Amer Fakhoury sera interrogé mardi par le juge d’instruction militaire

Selon des sources de sécurité, le retour de l’ancien responsable de l’ALS après toutes ces années soulève de nombreuses questions au sujet de son objectif réel.

La cour de la prison de Khiam, photographiée le 24 mai 2000, après le retrait israélien du Liban-Sud. Thomas Coex/AFP

L’affaire de l’ancien geôlier en chef de la prison de Khiam, Amer Fakhoury, qui sera entendu demain mardi par le juge d’instruction militaire, a soudain rouvert les anciennes blessures de la guerre, déjà bien mal cicatrisées. Comme elle a coïncidé avec la commémoration du 37e anniversaire de l’assassinat du président élu Bachir Gemayel, elle a remis à l’ordre du jour les anciennes divisions, comme si la guerre qui a déchiré le Liban n’était pas terminée et que les plaies béantes continuaient de saigner. C’est donc une triste polémique que celle qui secoue actuellement le pays, depuis que le quotidien proche du Hezbollah al-Akhbar a révélé, dans son édition de jeudi, l’arrivée par l’aéroport international de Beyrouth de l’ancien tortionnaire de la prison de Khiam Amer Fakhoury, muni d’un passeport américain. Une annonce qui s’est répandue comme une traînée de poudre sur les réseaux sociaux et a engendré une mobilisation populaire contre le retour à Beyrouth de ce responsable de l’Armée du Liban-Sud (ALS), ancienne milice supplétive d’Israël.Certaines parties politiques se sont également empressées d’exploiter l’affaire à des fins politiciennes. Certains ont tenté de mettre en cause le commandant en chef de l’armée, le général Joseph Aoun, en postant sur le net une photo du général en compagnie de Fakhoury dans les locaux de l’ambassade du Liban à Washington. D’autres ont laissé entendre que des parties proches du CPL seraient intervenues en faveur des anciens collaborateurs d’Israël de l’ALS, qui était dirigée à l’époque par le général Antoine Lahd.

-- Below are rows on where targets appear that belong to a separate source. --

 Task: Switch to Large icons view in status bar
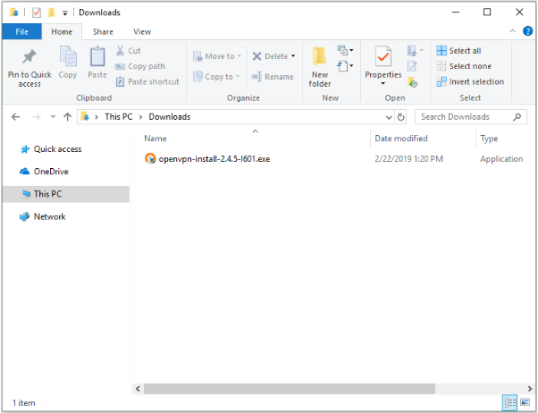524,403
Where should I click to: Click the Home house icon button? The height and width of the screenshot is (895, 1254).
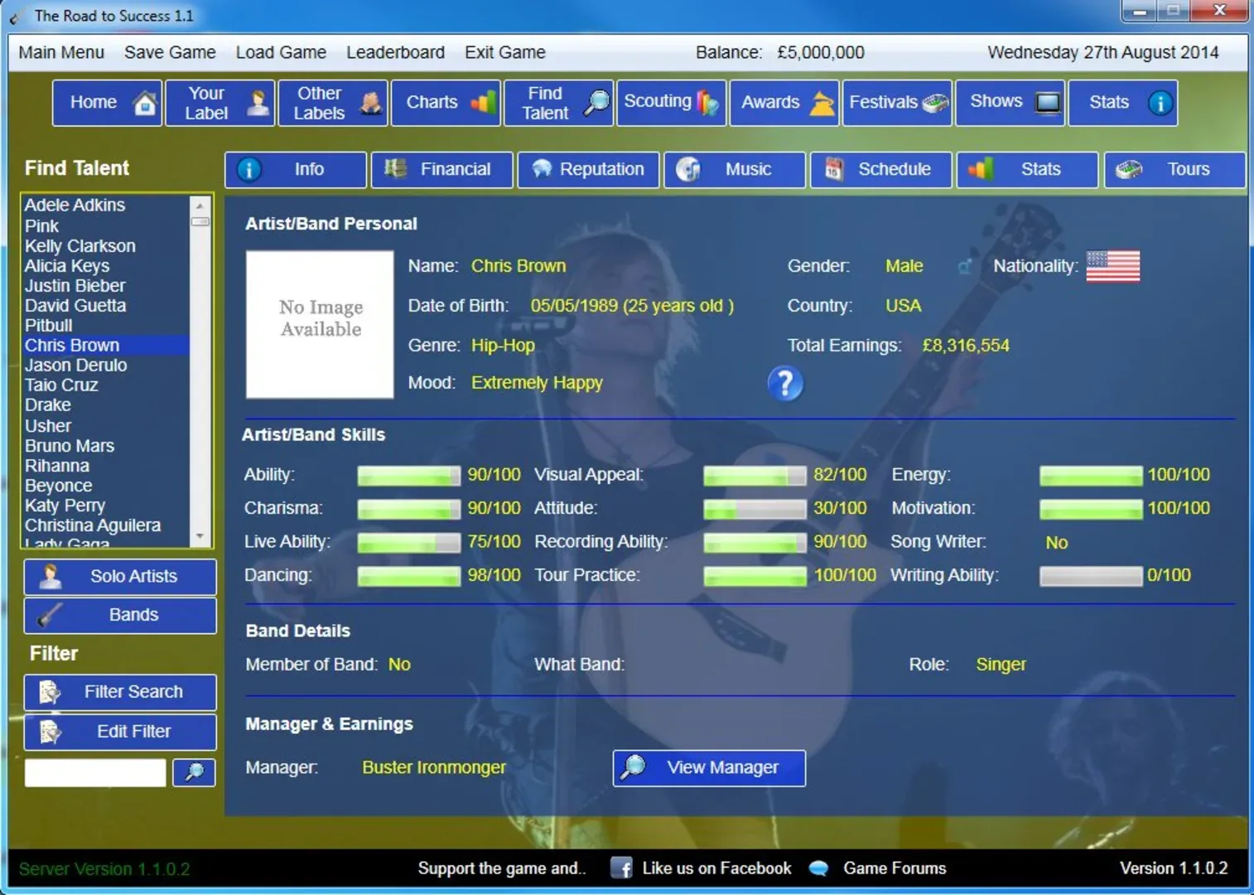click(107, 103)
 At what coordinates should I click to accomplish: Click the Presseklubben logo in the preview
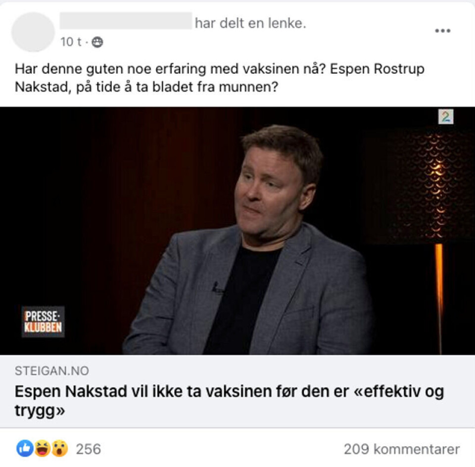tap(43, 322)
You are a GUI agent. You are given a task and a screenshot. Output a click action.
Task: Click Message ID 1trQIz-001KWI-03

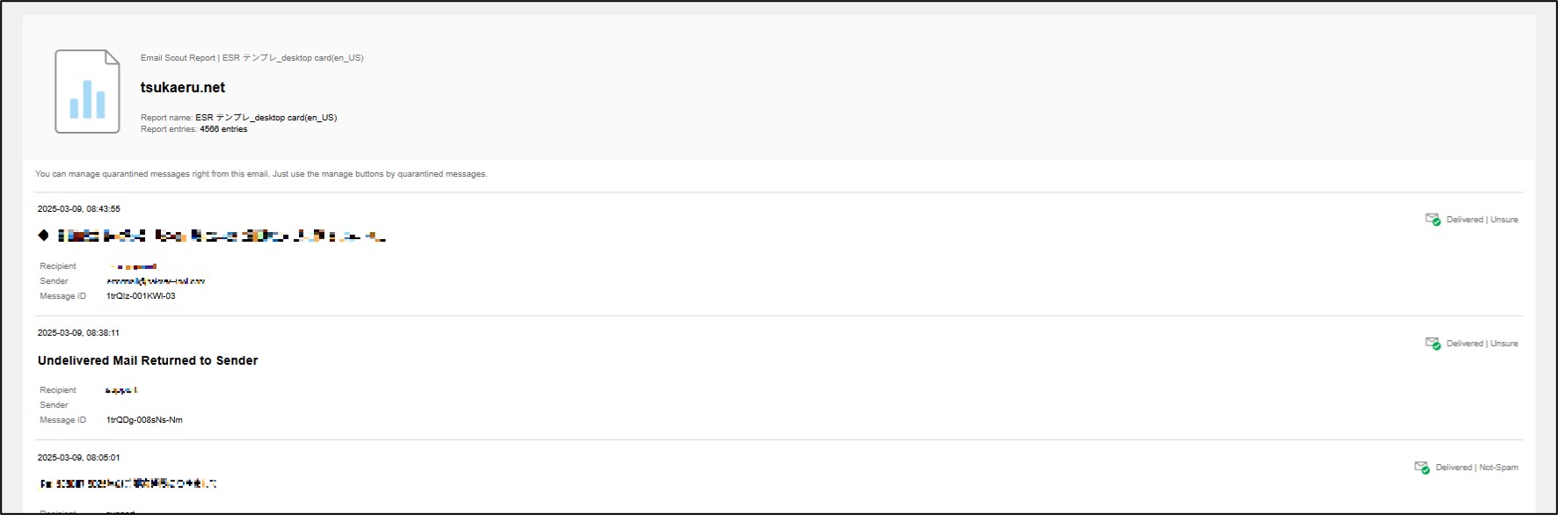141,296
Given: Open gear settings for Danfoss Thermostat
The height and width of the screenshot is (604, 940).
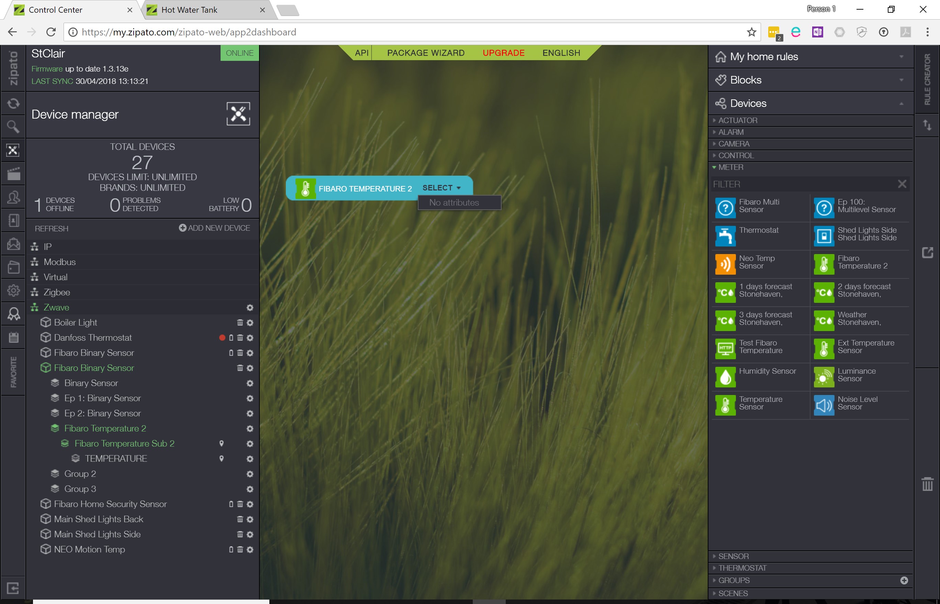Looking at the screenshot, I should [x=250, y=338].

Mais l’affaire reste bien plus grave que ces considérations internes. Elle met en évidence le fait que la collaboration avec Israël n’est pas unanimement reconnue au Liban comme étant un crime qui mérite les plus fortes sanctions. Pourtant, depuis que cette affaire a éclaté au grand jour, de nombreux anciens détenus de Khiam ont raconté aux médias les souffrances qui leur avaient été infligées. « Ils (les geôliers) nous flagellaient le corps avec des câbles électriques jusqu’à nous lacérer la peau. C’était Amer Fakhoury qui orchestrait les séances de torture », nous disait ainsi, en fin de semaine dernière, Afif Hammoud, emprisonné en janvier 1988 « pour avoir refusé de collaborer avec l’ALS ». Soha Béchara, qui avait été détenue après avoir tenté de tuer Antoine Lahd et qui vit désormais en France, a témoigné en termes très dignes de la terrible expérience vécue, tout en se déclarant révoltée par la possibilité d’amnistier Fakhoury et de le laisser revenir tranquillement au Liban.


(Lire aussi : D’anciens détenus de Khiam réclament la peine de mort pour Amer Fakhoury)

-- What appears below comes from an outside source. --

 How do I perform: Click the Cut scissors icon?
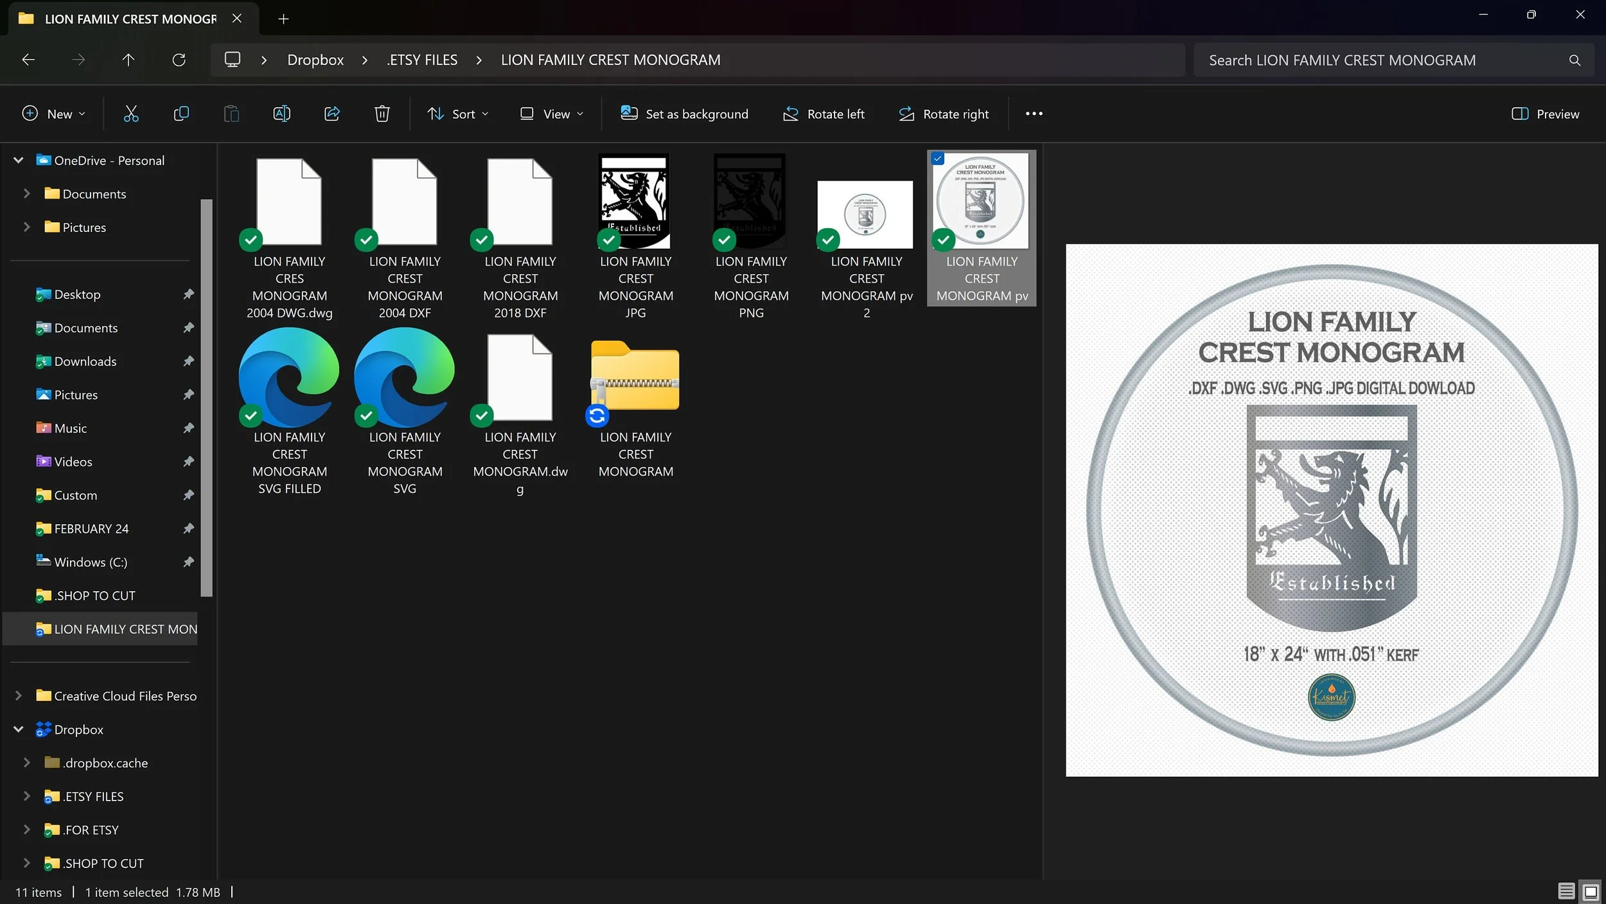pyautogui.click(x=131, y=114)
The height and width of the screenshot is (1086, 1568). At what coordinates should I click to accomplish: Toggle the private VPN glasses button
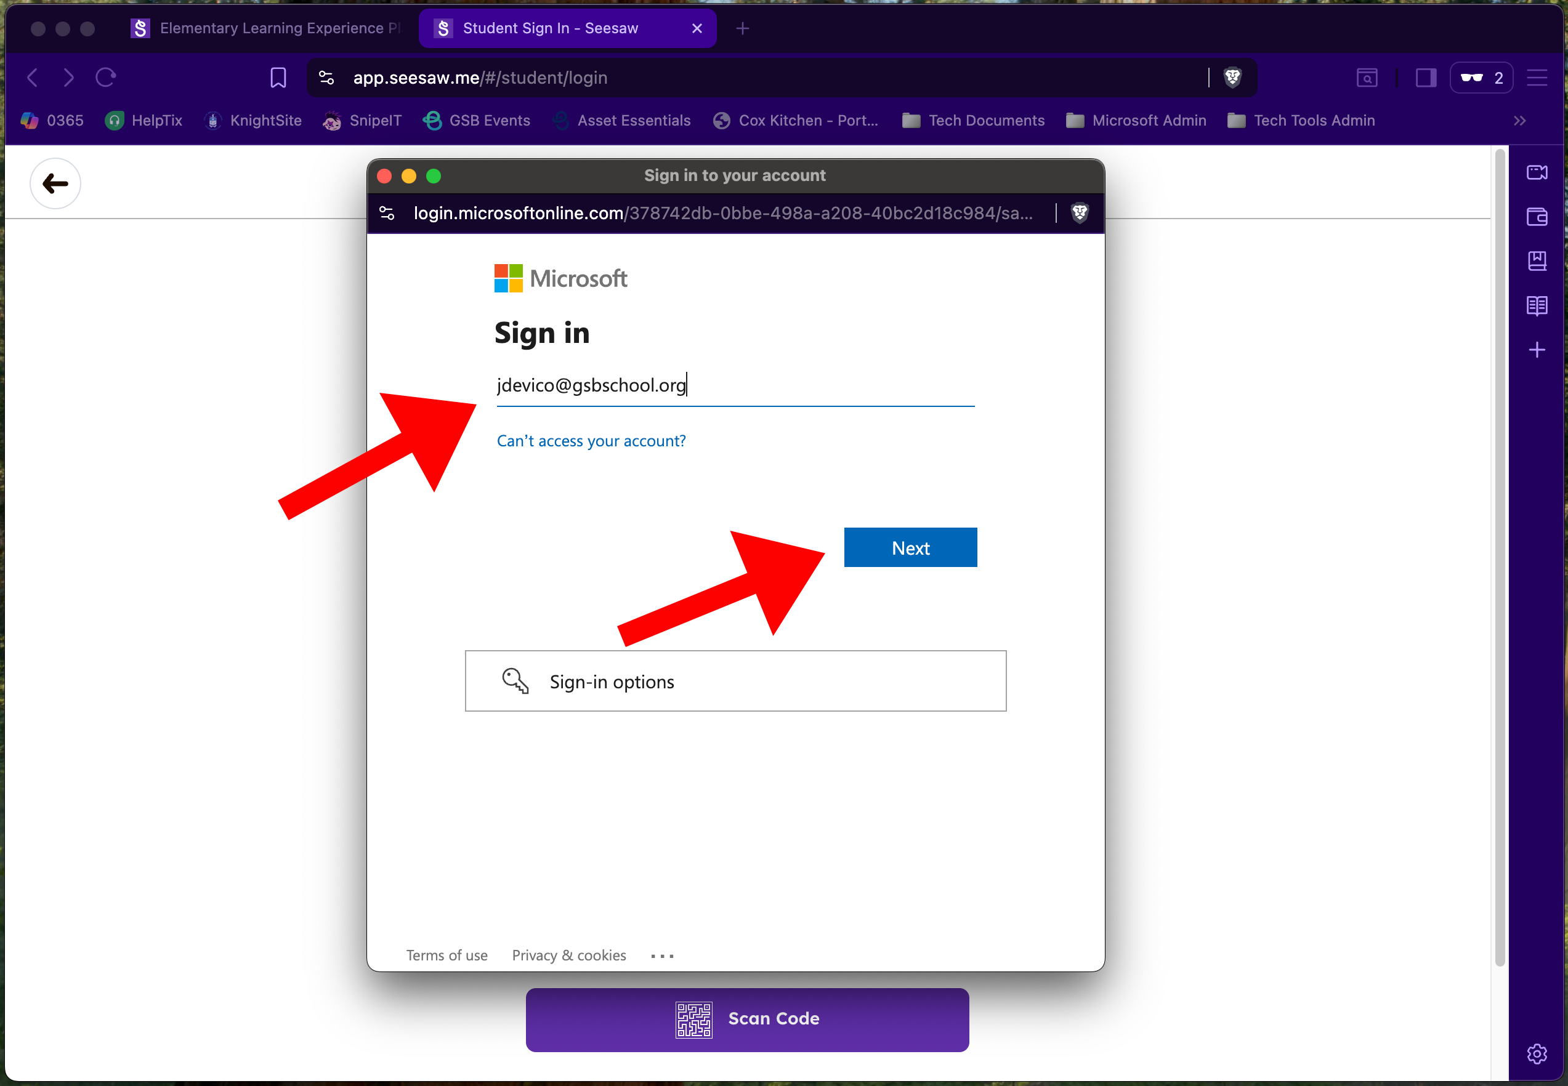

Le nom de Fakhoury avait disparu du « bulletin 303 »

Ainsi, cette affaire n’est pas seulement choquante pour ceux – et ils sont des milliers – qui ont été emprisonnés à Khiam entre 1985 et 2000, après la fermeture par les Israéliens et leurs agents de la prison d’Ansar, dans le caza de Nabatiyé, suite au premier retrait israélien jusqu’à la bande frontalière. Elle soulève en réalité de nombreuses questions sur le processus qui a permis à Amer Fakhoury de revenir au Liban après avoir été condamné par contumace en 1996 à 15 ans de prison ferme.

Selon des sources de sécurité, la peine à laquelle Fakhoury avait été condamné en 1996 est devenue passible de prescription, en vertu de la loi libanaise. Son avocat avait donc lancé la procédure, en se donnant un peu plus de temps par précaution, pour effacer la condamnation et blanchir le casier judiciaire de son client. Dans le cadre de ce processus, M. Fakhoury devait revenir au Liban pour signer les papiers. C’est pourquoi il est entré par l’aéroport international Rafic Hariri avec un passeport américain, après avoir vainement essayé d’obtenir un passeport libanais au consulat de Washington.

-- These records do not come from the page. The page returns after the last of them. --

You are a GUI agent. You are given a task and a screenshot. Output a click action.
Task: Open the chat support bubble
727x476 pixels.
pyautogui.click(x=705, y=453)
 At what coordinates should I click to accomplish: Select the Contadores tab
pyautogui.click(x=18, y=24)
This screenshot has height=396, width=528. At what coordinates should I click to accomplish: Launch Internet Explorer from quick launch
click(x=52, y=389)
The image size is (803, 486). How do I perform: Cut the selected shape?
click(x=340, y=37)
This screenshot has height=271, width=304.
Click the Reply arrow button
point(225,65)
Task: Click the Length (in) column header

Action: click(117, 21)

Selon la même source, l’officier en charge à l’AIB, ce jour-là, a vérifié les registres et remarqué que le nom de Amer Fakhoury avait disparu du « bulletin 303 », une sorte de circulaire interne militaire sur laquelle figurent les noms des civils suspectés de collaboration avec Israël ou avec des groupes terroristes. Les individus dont les noms figurent sur ce document doivent être arrêtés aux voies de passage et soumis à des interrogatoires, avant d’être déférés devant les autorités judiciaires.

L’officier a aussitôt contacté la direction de la Sûreté générale, qui a ordonné qu’on retire son passeport à Amer Fakhoury et qu’il soit convoqué le lendemain pour le récupérer. La SG a également demandé que l’on précise à l’ancien membre de l’ALS qu’il s’agissait là d’une procédure de routine, et ce afin de ne pas éveiller sa méfiance. C’est ce qui a été fait.


(Lire aussi : Amer Fakhoury sera entendu mardi par la justice militaire)



Pas tout à fait rassuré pour autant, Amer Fakhoury est revenu à l’aéroport devant le bureau de la Sûreté générale le 12 septembre, en compagnie d’un général, membre de la branche du Liban-Sud des services de renseignements de l’armée. Ce dernier a par la suite été arrêté et a précisé qu’il avait agi de son propre chef, sans ordre de son commandement. Il a assuré avoir agi par courtoisie à l’égard de Fakhoury qui fut son voisin. L’ancien responsable de la prison de Khiam n’a donc pas pu reprendre son passeport. Au lieu de cela, il a été emmené à la direction de la Sûreté générale pour être interrogé puis déféré devant le tribunal militaire.

Selon les informations recueillies, la collaboration avec l’ennemi israélien n’est pas passible de prescription, conformément à la loi libanaise, et c’est sur cette base qu’il a été arrêté. Par conséquent, lorsqu’un condamné par contumace réapparaît au Liban, et ce même après plus de 20 ans, il doit être arrêté et son procès rouvert.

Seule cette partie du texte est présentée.